Why local execution — not product — is becoming the real edge in SME digital banking
- Daniela Fonnegra

- 6 days ago
- 4 min read
Our latest podcast features our Co-founder, Richard Bostock, in conversation with Bruno Reggiani, Co-founder of Tot.
This is not a conversation about product innovation.
It is about where competitive advantage in SME banking is actually shifting.
In SME banking, competitive advantage is no longer defined by what you build — but by where and how you build it.
Italy is a clear example of this shift — where structural constraints define what a digital bank can realistically become.
The illusion of a single European market
For a long time, digital banking strategies were built on a simple premise: Europe would gradually converge into a unified market. Build a strong product, scale it efficiently, and expansion becomes a matter of execution.
That logic is now under pressure.
Markets like Italy reveal how incomplete that assumption was. The challenge is not demand — SMEs behave similarly across countries — but everything surrounding them. Regulatory frameworks, compliance expectations, and even basic economic conditions vary significantly.
In practice, this creates a fundamentally different expansion reality:
Regulatory intensity is not evenly distributed across markets
Lending economics can be structurally constrained (e.g. interest rate caps)
Compliance requirements shape product design from the ground up
What once looked like fragmentation is now becoming a defining structural layer.
Expansion is no longer just about entering a market.
It is about revalidating your entire model within it.
The shift is clear: advantage is moving from product execution to structural control

The real complexity sits outside the customer
One of the most important clarifications in the conversation is critical but often overlooked: the SME is not the problem. Italian SMEs are not fundamentally different from French or Spanish ones in how they operate or what they need.
The complexity sits elsewhere.
It sits in the layers that surround them — bureaucracy, compliance expectations, legal frameworks, and operational processes that vary significantly across countries. These layers shape how a banking product must be designed, delivered, and scaled.
This shifts the centre of gravity in digital banking strategy. The challenge is no longer to simplify the product for the user. It is to absorb the complexity of the system behind the product.
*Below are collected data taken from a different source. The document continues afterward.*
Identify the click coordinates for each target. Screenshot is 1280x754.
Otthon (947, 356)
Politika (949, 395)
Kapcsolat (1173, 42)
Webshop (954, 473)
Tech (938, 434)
And that changes everything.
Because scaling is no longer about replicating a successful model. It becomes about rebuilding it market by market, in alignment with local constraints.
A different starting point for monetisation
One of the clearest differences in Tot’s approach is how revenue is treated — not as an optimisation layer, but as a foundational decision.
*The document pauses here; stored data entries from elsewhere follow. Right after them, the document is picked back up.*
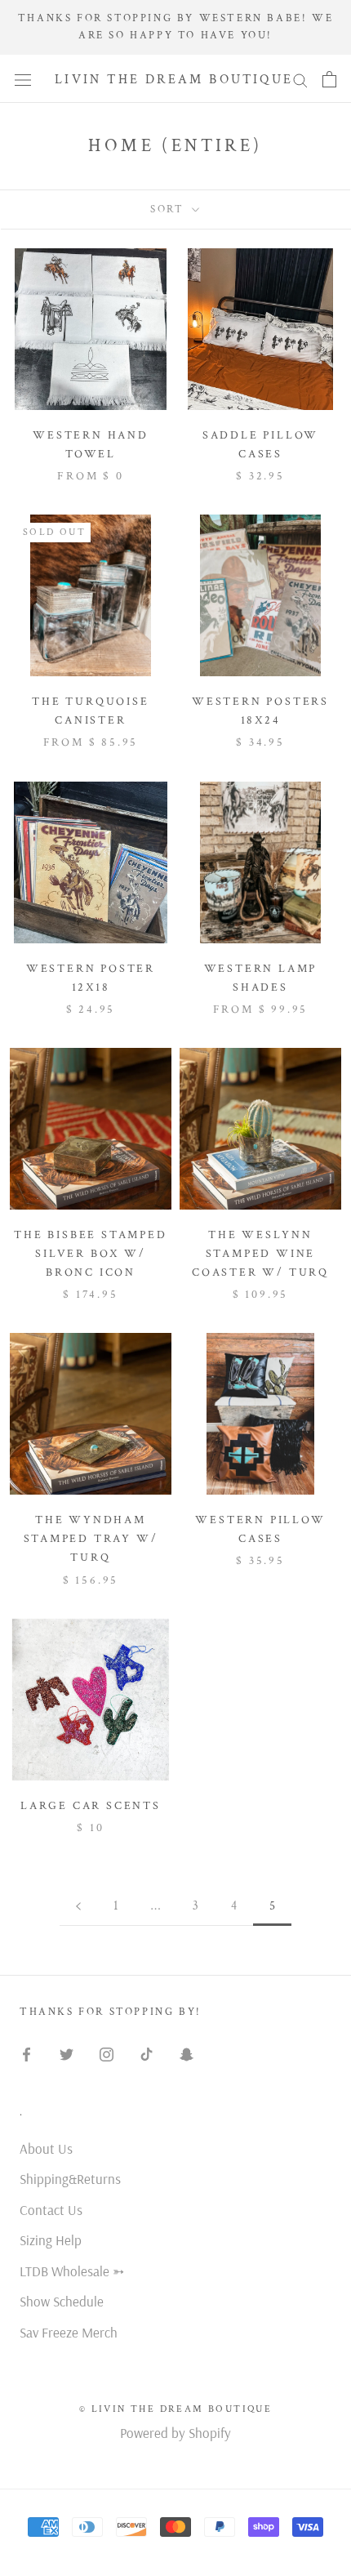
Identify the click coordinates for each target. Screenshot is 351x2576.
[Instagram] (106, 2053)
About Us (46, 2148)
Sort (169, 209)
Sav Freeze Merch (69, 2332)
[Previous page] (78, 1906)
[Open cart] (329, 78)
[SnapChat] (186, 2053)
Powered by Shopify (175, 2432)
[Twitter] (66, 2053)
Built in a post-2020 environment, the assumptions are different:
No free plans as a default acquisition strategy
Revenue generation from the first customer interaction
Diversification across multiple income streams
More importantly, the model is designed so that revenue is largely tied to customer activity, not just subscription fees.
This leads to a different set of priorities:
Customer quality over customer volume
Active usage over passive accounts
Early unit economics over long-term monetisation bets
The underlying shift is subtle but significant.
The question is no longer how fast you can grow.
It is whether your growth is economically sustainable from the outset.
Monetisation is no longer a phase.
It is the architecture.

Credit remains the structural gap
Despite progress in digital banking, SME lending remains one of the least disrupted areas.
SME credit remains largely dominated by traditional banks. Not because challengers lack ambition, but because lending is fundamentally different from payments or account management. It requires risk infrastructure, regulatory depth, and economic models that are harder to scale — especially in constrained markets like Italy.
Tot’s approach is pragmatic.
Rather than trying to own lending outright, they focus on owning the customer layer:
They control payments, invoices, and financial flows.
They embed credit through partners.
And they position themselves at the centre of the user experience.
This is not a limitation. It is a deliberate positioning.
Because in this model, the advantage does not come from owning the balance sheet —
it comes from controlling where and how financial decisions are made.
A shift happening beneath the surface
Looking forward, the most interesting part is not what is already visible — but what is starting to emerge.
Many of today’s challenger banks are no longer early-stage disruptors. They carry years of infrastructure decisions, data structures, and operational layers built under very different conditions.
That creates a new dynamic.
New entrants are no longer competing only on experience or pricing.
They have the opportunity to compete on how the bank is fundamentally built.
Particularly with AI, this opens a different path:
Not adding AI as a feature
But designing operations, cost structures, and decision-making around it from day one
If this shift holds, the next divide will not be incumbents vs challengers.
But something deeper:
Legacy architectures vs AI-native institution
Final thought
Across every layer — regulation, monetisation, credit, infrastructure — the same pattern appears:
The constraint is becoming the strategy.
The institutions that succeed will not necessarily be the ones that move fastest.
They will be the ones that:
Align with regulatory reality rather than work around it
Build economic models that hold from the beginning
Position themselves where value actually flows
And adapt their structure to the markets they enter
In SME banking, that alignment is no longer optional.
It is what determines whether growth compounds, or quietly breaks under its own assumptions.